B. C. JOSHI, M. D. UPADHYA1) and M. S. SWAMINATHAN
Indian Agricultural Research Institute, New Delhi-12, India
In a comparative study of the meiosis in 41- and 42-chromosome hybrids between Chinese Spring monosomic for chromosome 5B and Triticum zhukovskyi, UPADHYA and SWAMINATHAN (1965) found that the number of chromosomes entering into associations increased in 41-chromosome hybrids where 5B of Chinese Spring was absent. On the basis of these findings it was suggested that the genetic mechanism, similar to that found on the chromosome 5B of Chinese Spring (Triticum aestivum), might not be present in T. zhukovskyi. It was also suggested that T. zhukovskyi, a natural autoallohexaploid, which presumably arose from the cross T. timopheevi x T. monococcum (UPADHYA and SWAMINATHAN 1963), T. timopheevi also lacks the gene system of 5B of T. aestivum. This paper deals with a comparative study of meiosis in the 34- and 35-chromosome hybrids of the cross between mono-5B of chinese Spring and T. timopheevi.

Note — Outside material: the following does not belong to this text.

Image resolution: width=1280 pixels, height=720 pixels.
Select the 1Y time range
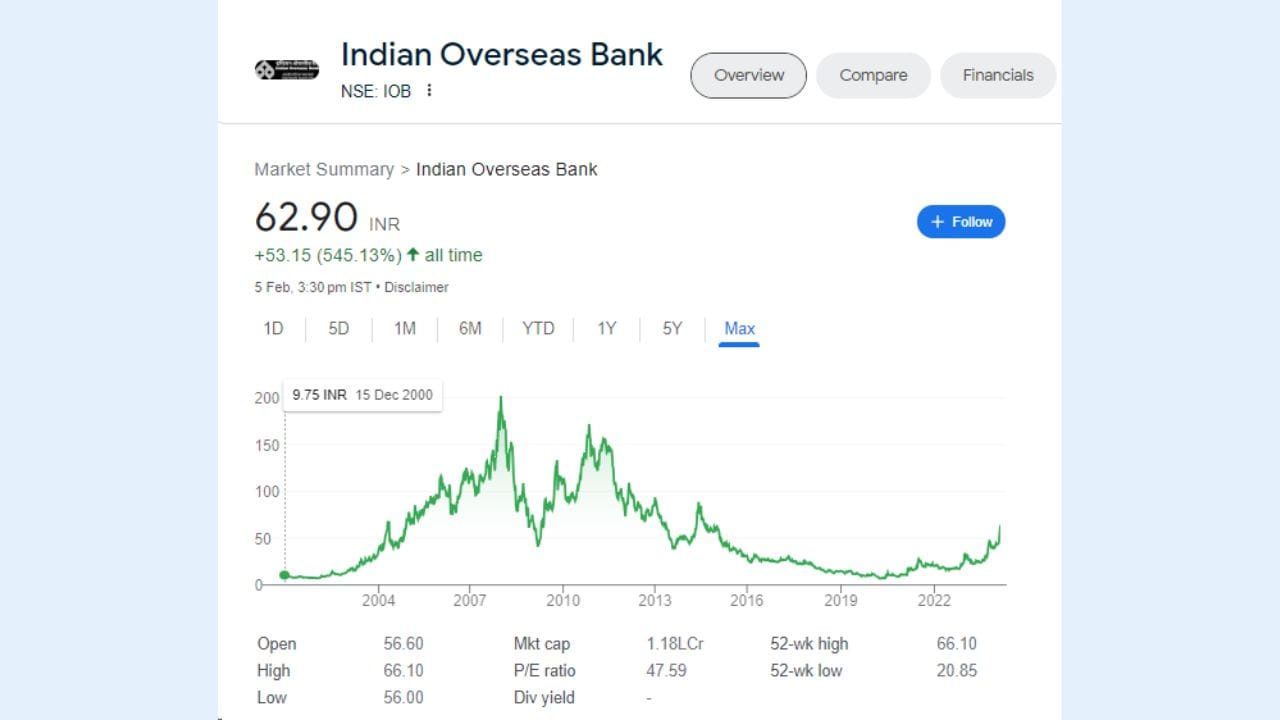click(x=607, y=328)
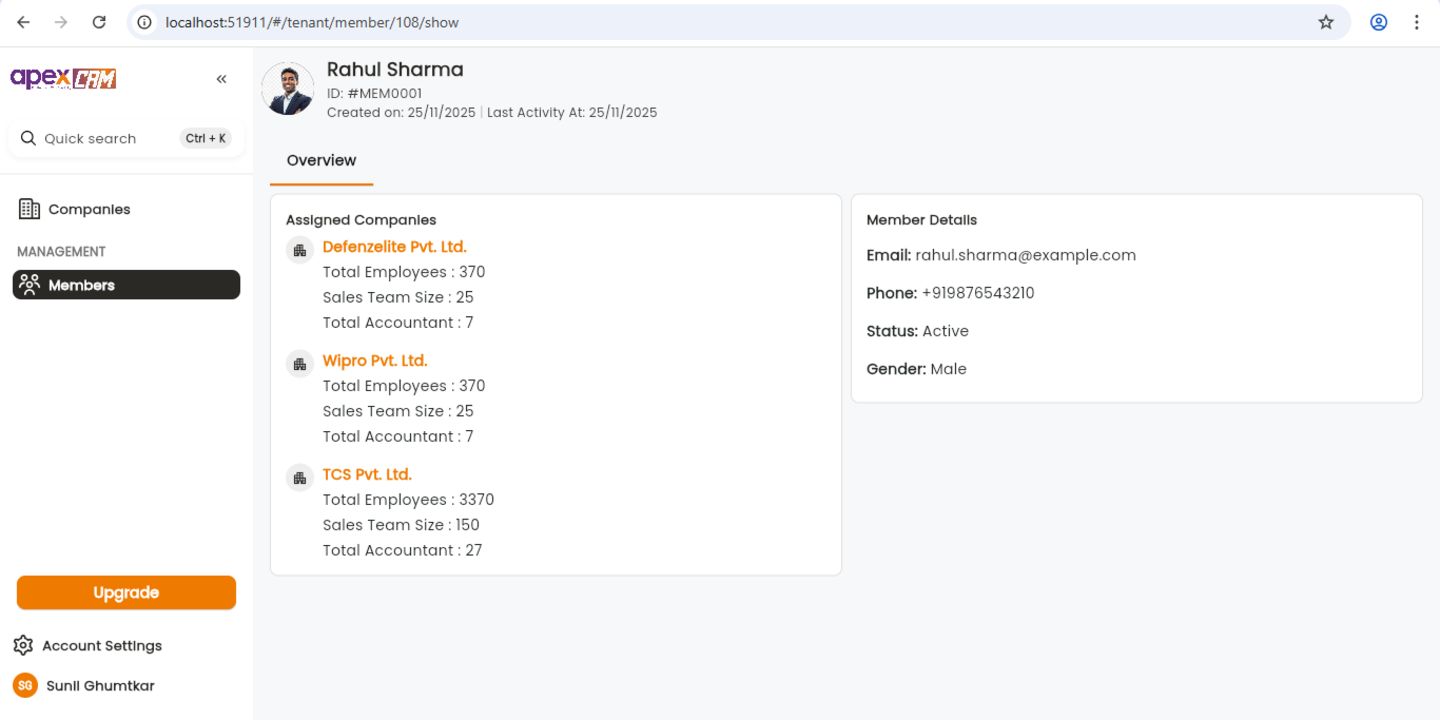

Triticum aestivum sub sp. vulgare var. Chinese Spring, monosomic for chromosome 5B (2n=41) was crossed with T. timopheevi ZHUK. (2n=28) and in the F1 meiotic metaphase I was studied in the 34- and 35-chromosome hybrids. It was observed that the chromosomes which entered associations as trivalents, quadrivalents and pentavalents were more in the 34-chromosome hybrid than in the 35-chromosome one. These differences in the multivalent associations were found to be statistically significant. This shows that chromosome 5B of T. timopheevi, equivalent to 5B of Chinese Spring is unable to supress pairing of homoeologous chromosomes to the degree controlled by 5B of Chinese. This, therefore, indicates that chromosome 5B of timopheevi does not possess a gene system similar to that located on 5B of T. aestivum.
FELDMAN (1966 a) studied chromosome pairing in the 41- and 42-chromosome hybrids between Chinese Spring mono-5B and amphidiploid of the cross T. timopheevi x Ae. squarrosa and suggested that since the mean pairing values were similar in the two types of hybrids, the timopheevi chromosome which corresponds to 5B of Chinese Spring compensates completely for the nullisomic condition of 5B of Chinese Spring and, therefore, timopheevi contains a gene system on this chromosome identical with that found in chromosome 5B of aestivum. Since the present data support the findings of UPADHYA and SWAMINATHAN (1965), it is worth while re-examining the evidence presented by FELDMAN (1966 a).
The genomic constitutions of T. zhukovskyi, timopheevi-squarrosa amphidiploid and the two types of 41-chromosome hybrids of these with mono-5B of Chinese Spring, with respect to the homoeologous group 5, are tabulated below.
FELDMAN (1966 b) has shown that with respect to pairing, four doses of 5A compensate for the nullisomic condition of 5D in the presence of two doses of 5B in Chinese Spring. Further, according to him, tri-5A mono-5D along with atleast one dose of 5B of aestivum (since 5B is haplo sufficeint) should, therefore, have normal synapsis. But the 41-chromosome hybrid between mono-5B and T. zykovskyi (Table) having one dose of 5B from T. timopheevi with tri-5A + mono-5D, had shown increased chromosome associations; whereas 41-chromosome hybrid between mono-5B x timopheevi-squarrosa amphidiploid having one dose of 5B from timopheevi with di-5A + di-5D, had shown normal pairing. It is thus clear that one dose of 5D was unable to complement the 5B of timopheevi, but two doses of 5D were able to complement 5B of timopheevi to bring about normal pairing.